● **Selected extract**
━━━━━━━━━━
EMPTY BOWL

Empty Bowl, an independent press founded in 1976 in the Pacific Northwest as a cooperative letterpress publisher, publishes literary anthologies, poetry, translations, essays, and occasionally fiction.


Writing Home

Our Newest Release—Coming March 24

A memoir

Anna Odessa Linzer

In Writing Home, American Book Award winner Anna Odessa Linzer gives us her heart’s measure of that pain and also the hard-earned pleasures of creating life in its aftermath. She finds herself in the Treehouse, built in an old forest teeming with life on a deep, isolated bay in the Salish Sea. In this rich and lyric memoir, Linzer slowly, and with a poet’s eye for detail, charts her journey to discover and reveal the essence of home.

“ . . . just as two black brushstrokes across the
cream of handmade paper evoke a mountain
in the moonlight, they also join other nights,
other mountains, other moonlight. These
brushstrokes join to other days. Other words.
Sometimes the simple black brushstrokes
are enough. All we need.


The Treehouse became a gift of a dream.
Time folded in on itself, expanded, and
sometimes fell away altogether. Leaving us
there, perfectly. We might have been there
lifetimes, years, seconds. Who is to know.
Maybe we are still there.”

Ed Ricketts: From Cannery Row to Sitka, Alaska

Science, History, & Reflections Along the Pacific Coast

Edited by Jan Staley

In January 2025, we were pleased to publish Waveshock: Ed Ricketts, the Voyage of the Grampus, and Our Biopoetic Future by Jerry Martien. Waveshock was inspired by Ed Ricketts: From Cannery Row to Sitka, Alaska, a collection of essays edited by whale biologist Jan Straley. Empty Bowl is pleased to announce that Straley’s book is now available on our website.

In 1932, marine ecologist Ed Ricketts, with friends Jack and Sasha Calvin and mythologist Joseph Campbell, departed Puget Sound on board the Grampus for a journey up the Pacific Coast to Southeast Alaska. Ricketts crafted an essay on his "wave shock theory" during that ten-week trip that explored the impact of waves on coastal marine life. However, the essay and the Alaskan voyage were largely overshadowed by Ricketts’s California adventures. In Ed Ricketts: From Cannery Row to Sitka, Alaska, a fresh and compelling collection celebrating the life of this iconic scientist, editor and whale biologist Janice M. Straley writes poignantly of Ricketts’s influence on her own life and career.

With a foreword by Nancy Ricketts, Ed Rickett's daughter, and a preface by the editor, this unique collection includes works by researchers and scientists, with Ed Ricketts's breakthrough "Wave Shock Essay" the book's centerpiece. Ed Ricketts: From Cannery Row to Sitka, Alaska is beautifully designed by Carolyn Servid of Old Sitka Rocks Press, with additional illustrations by Sitka artist Norman Campbell that provide intimate visual renderings of Ricketts's passion: the diverse and bountiful inhabitants of the waters along the Pacific Coast. This edition was revised from an earlier edition by the same title, published by Shorefast Editions in 2015.
━━━━━━━━━━
● **Data excerpt**

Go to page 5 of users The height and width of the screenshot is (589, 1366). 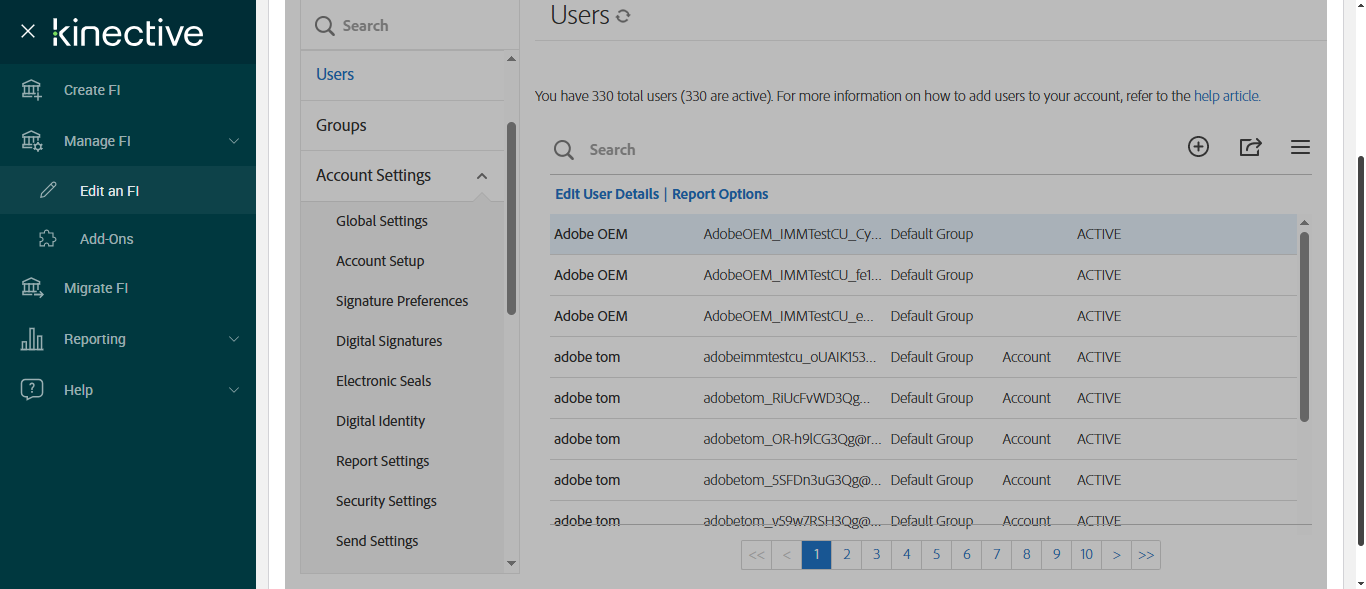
━━━━━━━━━━
● **Questions to answer**
a: Answer from the Empty Bowl page:
(i) In what year was Empty Bowl founded?
(ii) On what date is Writing Home coming out?
(iii) Who designed Ed Ricketts: From Cannery Row to Sitka, Alaska?
b: Resume the Empty Bowl page after its last sentence.

● **Answers below**
a:
(i) 1976
(ii) March 24
(iii) Carolyn Servid of Old Sitka Rocks Press

b:
Of Note

Read more about the award in a recent story from the Port Townsend Leader.

Chemakum tribal elder, Empty Bowl Press receive Humanities Washington awards by Kirk Boxleitner at The Leader

We were surprised and deeply grateful to have received one of fifty awards given by Humanities WA this year in celebration of their fiftieth anniversary, acknowledging Empty Bowl’s five-decade-long contribution to the humanities. We were especially moved by the words of our nominators: “The people of Washington State are fortunate to have a publisher like this, which originated as a quixotic idea from a bunch of muddy tree planters, but which has become a literary press of unique and diverse voices connecting the Pacific Northwest to the world, and vice versa.” We’re honored to be in good company with forty-nine others, including two of our Empty Bowl authors, Shin Yu Pai and Kate Reavey! For more details, visit the Humanities WA website. To register to watch the Humanities WA award ceremony, use this link to register.

Please join us for a reading and conversation with Jerry Martien, author of Waveshock: Ed Ricketts, the Voyage of the Grampus, and Our Biopoetic Future, and editor of A Watershed Runs Through You, a collection of essays by bioregionalist visionary Freeman House. Waveshock reflects on the voyage and conversations of scientist Ed Ricketts, early environmentalists Jack Calvin and his wife, Sasha, and mythologist Joseph Campell. In A Watershed Runs Through You, Freeman House's engaging, lyrical essays offer equal parts inspiration and on-the-ground knowledge for our increasingly climate-challenged times.

The event will begin at 6:00 p.m. in the Stuart T. Rolfe room in Seattle University’s Admissions and Alumni building. It is hosted by the Seattle University Philosophy Department.